Probability of sum over a window of binary vector

418 Views Asked by At

I have a vector of one's and zero's of length n with a probability p of observing a one and 1-p of observing a zero. I slide a (overlapping) window of size $k$ across this vector and take the sum (which can take values $0\dots k$). What is the probability of observing a particular sum?

My specific problem uses $n=1000000$, $p=0.995$, $k=3$ and this is what I'm mostly interested in, however a general solution would be nice.
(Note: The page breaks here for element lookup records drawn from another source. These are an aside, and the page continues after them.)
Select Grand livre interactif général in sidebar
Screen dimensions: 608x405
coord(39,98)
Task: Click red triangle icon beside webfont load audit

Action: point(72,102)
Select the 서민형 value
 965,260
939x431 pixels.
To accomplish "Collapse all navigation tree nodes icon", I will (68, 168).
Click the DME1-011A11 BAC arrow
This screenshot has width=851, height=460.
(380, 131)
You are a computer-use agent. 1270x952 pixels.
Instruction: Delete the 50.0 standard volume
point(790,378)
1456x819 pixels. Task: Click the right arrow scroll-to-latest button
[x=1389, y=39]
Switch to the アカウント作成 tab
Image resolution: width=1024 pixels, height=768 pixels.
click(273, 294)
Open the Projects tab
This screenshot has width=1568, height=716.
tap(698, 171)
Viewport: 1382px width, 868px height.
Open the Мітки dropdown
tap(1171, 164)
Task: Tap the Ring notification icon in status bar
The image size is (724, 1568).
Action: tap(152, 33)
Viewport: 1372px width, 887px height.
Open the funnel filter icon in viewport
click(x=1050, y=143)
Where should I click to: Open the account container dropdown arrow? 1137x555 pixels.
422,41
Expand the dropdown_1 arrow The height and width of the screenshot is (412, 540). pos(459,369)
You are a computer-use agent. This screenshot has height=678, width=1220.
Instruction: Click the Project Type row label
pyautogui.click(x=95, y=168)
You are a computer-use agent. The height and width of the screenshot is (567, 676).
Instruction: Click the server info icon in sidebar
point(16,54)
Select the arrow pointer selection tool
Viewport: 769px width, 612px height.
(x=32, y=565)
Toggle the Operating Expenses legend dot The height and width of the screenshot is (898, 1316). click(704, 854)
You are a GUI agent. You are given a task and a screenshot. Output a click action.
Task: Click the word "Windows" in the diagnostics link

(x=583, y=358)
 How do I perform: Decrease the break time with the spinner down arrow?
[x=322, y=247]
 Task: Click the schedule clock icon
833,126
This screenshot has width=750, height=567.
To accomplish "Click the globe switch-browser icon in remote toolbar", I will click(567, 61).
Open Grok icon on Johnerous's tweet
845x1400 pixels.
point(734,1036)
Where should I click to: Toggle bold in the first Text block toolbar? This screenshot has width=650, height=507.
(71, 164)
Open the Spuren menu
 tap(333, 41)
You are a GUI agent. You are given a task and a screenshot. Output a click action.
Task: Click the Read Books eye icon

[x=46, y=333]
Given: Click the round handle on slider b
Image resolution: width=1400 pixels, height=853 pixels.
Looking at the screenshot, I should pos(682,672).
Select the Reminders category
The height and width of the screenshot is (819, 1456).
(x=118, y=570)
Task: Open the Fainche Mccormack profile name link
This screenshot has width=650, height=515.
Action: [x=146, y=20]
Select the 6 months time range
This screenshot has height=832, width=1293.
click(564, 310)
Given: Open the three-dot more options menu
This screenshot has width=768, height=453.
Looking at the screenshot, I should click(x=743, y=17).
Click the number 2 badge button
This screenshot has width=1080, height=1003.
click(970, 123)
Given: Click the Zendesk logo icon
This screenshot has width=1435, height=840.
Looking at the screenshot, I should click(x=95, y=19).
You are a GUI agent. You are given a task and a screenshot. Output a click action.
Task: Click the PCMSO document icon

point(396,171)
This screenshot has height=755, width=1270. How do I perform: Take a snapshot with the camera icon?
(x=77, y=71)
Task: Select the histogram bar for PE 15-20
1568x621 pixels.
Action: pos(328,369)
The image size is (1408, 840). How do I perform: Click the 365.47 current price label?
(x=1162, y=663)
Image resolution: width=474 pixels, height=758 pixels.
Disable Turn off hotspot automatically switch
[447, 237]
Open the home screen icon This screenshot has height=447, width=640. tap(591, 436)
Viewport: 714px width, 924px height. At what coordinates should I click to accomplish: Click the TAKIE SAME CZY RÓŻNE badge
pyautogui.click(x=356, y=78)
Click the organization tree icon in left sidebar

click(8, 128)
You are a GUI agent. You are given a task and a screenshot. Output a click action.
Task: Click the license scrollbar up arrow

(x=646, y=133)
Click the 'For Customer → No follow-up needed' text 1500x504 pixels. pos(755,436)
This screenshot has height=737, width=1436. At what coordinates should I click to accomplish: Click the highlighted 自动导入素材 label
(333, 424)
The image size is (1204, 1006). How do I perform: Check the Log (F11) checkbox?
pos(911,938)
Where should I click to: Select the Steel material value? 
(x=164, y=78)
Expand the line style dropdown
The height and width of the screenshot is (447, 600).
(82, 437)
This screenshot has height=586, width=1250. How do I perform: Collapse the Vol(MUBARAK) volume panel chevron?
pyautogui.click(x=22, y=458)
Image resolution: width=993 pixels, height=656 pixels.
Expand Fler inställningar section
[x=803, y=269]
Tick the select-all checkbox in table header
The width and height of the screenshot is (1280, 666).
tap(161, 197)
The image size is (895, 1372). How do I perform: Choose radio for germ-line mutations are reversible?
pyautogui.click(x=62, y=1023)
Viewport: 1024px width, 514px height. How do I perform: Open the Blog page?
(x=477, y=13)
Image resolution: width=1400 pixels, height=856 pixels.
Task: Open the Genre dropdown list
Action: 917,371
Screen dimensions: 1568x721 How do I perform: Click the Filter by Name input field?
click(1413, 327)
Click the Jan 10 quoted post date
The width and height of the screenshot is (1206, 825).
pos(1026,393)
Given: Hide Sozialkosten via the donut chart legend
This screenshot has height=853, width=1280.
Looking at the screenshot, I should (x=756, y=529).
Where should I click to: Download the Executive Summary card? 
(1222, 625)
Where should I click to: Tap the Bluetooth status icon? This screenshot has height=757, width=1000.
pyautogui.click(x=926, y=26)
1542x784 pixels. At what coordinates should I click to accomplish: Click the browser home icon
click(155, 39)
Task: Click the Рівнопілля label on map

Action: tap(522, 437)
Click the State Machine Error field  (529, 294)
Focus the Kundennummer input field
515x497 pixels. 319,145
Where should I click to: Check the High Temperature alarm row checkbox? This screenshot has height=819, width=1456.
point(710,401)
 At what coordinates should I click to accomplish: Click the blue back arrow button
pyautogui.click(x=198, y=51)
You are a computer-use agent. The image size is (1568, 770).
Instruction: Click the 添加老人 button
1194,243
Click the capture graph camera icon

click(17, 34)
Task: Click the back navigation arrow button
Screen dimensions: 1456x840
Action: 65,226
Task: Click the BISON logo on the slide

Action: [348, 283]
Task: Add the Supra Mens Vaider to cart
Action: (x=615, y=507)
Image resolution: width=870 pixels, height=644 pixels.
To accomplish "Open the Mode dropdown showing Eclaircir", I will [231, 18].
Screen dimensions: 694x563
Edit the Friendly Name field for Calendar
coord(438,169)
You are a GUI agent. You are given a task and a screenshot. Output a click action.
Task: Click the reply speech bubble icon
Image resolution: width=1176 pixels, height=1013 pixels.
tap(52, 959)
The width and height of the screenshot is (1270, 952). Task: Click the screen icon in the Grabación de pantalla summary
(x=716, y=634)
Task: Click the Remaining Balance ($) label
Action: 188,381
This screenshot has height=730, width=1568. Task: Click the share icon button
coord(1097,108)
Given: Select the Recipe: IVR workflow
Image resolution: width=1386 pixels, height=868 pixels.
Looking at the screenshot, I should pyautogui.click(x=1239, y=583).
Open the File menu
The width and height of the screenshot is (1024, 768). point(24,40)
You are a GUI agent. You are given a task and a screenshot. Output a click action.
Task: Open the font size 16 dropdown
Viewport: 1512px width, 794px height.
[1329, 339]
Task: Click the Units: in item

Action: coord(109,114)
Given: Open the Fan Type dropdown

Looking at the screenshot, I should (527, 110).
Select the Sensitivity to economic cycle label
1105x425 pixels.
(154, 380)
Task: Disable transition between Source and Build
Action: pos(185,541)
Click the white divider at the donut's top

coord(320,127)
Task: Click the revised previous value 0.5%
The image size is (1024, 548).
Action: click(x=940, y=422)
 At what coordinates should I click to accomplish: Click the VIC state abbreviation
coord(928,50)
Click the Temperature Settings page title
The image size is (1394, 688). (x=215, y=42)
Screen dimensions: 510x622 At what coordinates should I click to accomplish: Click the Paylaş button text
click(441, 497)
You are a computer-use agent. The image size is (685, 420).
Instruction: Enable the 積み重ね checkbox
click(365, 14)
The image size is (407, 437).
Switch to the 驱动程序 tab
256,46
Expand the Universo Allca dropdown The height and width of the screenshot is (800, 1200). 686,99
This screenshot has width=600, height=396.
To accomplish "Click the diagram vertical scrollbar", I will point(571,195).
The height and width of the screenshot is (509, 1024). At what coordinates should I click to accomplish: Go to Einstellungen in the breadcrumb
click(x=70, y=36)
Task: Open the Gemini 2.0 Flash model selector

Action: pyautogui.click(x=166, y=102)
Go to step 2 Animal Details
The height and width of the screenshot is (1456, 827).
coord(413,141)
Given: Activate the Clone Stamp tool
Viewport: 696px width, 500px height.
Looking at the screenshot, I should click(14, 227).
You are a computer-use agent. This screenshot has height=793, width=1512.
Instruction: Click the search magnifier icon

I've enumerated the different possibilities that give rise to each sum for $k=3$, i.e. $$p^3 + (2p+1-p)*3 + (p+2(1-p))*3 + (1-p)^3 = 1$$ but does the fact that the sliding windows are overlapping change the probabilities?

2

There are 2 best solutions below

3
On BEST ANSWER

I suspect your calculation $$p^3 + (2p+1-p)^3 + (p+2(1-p))^3 + (1-p)^3$$ should be instead $$\sum_{i=0}^k \Pr[\mbox{sum}=i]=\sum_{i=0}^k \binom{k}{i} \,p^i (1-p)^{k-i}= p^3 + 3p^2(1-p) +3p(1-p)^2 + (1-p)^3$$

1
On

Suppose your window shows $xyz$. The follow matrix is your probability for shifting to $yzw$:

$$ \begin{array} {c|c|c|c|c|c|c|c} & 000 & 001 & 010 & 011 & 100 & 101 & 110 & 111 \\ \hline 000 & 1-p & p & & & & & & \\ \hline 001 & & & 1-p & p & & & & \\ \hline 010 & & & & & 1-p & p & & \\ \hline 011 & & & & & & & 1-p & p \\ \hline 100 & 1-p & p & & & & & & \\ \hline 101 & & & 1-p & p & & & & \\ \hline 110 & & & & & 1-p & p & & \\ \hline 111 & & & & & & & 1-p & p \\ \hline \end{array} $$

Suppose we are interested in a target $T=2$. Then we can simplify the table to:

$$ \begin{array} {c|c|c|c|c|c|c|c} & 000 & 001 & 010 & 100 & 111 & T=2 \\ \hline 000 & 1-p & p & & & & \\ \hline 001 & & & 1-p & & & p \\ \hline 010 & & & & 1-p & & p \\ \hline 100 & 1-p & p & & & & \\ \hline 111 & & & & & p & 1-p \\ \hline T=2 & & & & & & 1 \\ \hline \end{array} $$

With your problem, $p = 0.995$, so the transition matrix becomes:

$$ M = \begin{bmatrix} 0.005 & 0.995 & 0 & 0 & 0 & 0 \\ 0 & 0 & .005 & 0 & 0 & 0.995 \\ 0 & 0 & 0 & .005 & 0 & 0.995 \\ .005 &0.995 & 0 & 0 & 0 & 0 \\ 0 & 0 & 0 & 0 & 0.995 & .005 \\ 0 & 0 & 0 & 0 & 0 & 1 \\ \end{bmatrix} $$ Your initial probability of being in a given window state is: $$V = \begin{bmatrix} 1/8 & 1/8 & 1/8 & 1/8 & 1/8 & 3/8 \end{bmatrix}$$

After the initial state, which gives you 3 tape entries, you see $n - 3$ more, so your final probability is: $$VM^{n-3}$$

For n being a million, your probability will be so close to 100% that there is really no point in trying to calculate it...

But for something small, like $n = 10$, you can see:

$$VM^7 = \begin{bmatrix} 7.98 \cdot 10^{-13} & 1.58 \cdot 10^{-10} & 3.48 \cdot 10^{-12} & 1.94 \cdot 10^{-12} & 0.12 & 0.87 \end{bmatrix} $$

So for a shorter $n=10$ tape, you have a 87% chance of having passed through a state with a sum $T=2$.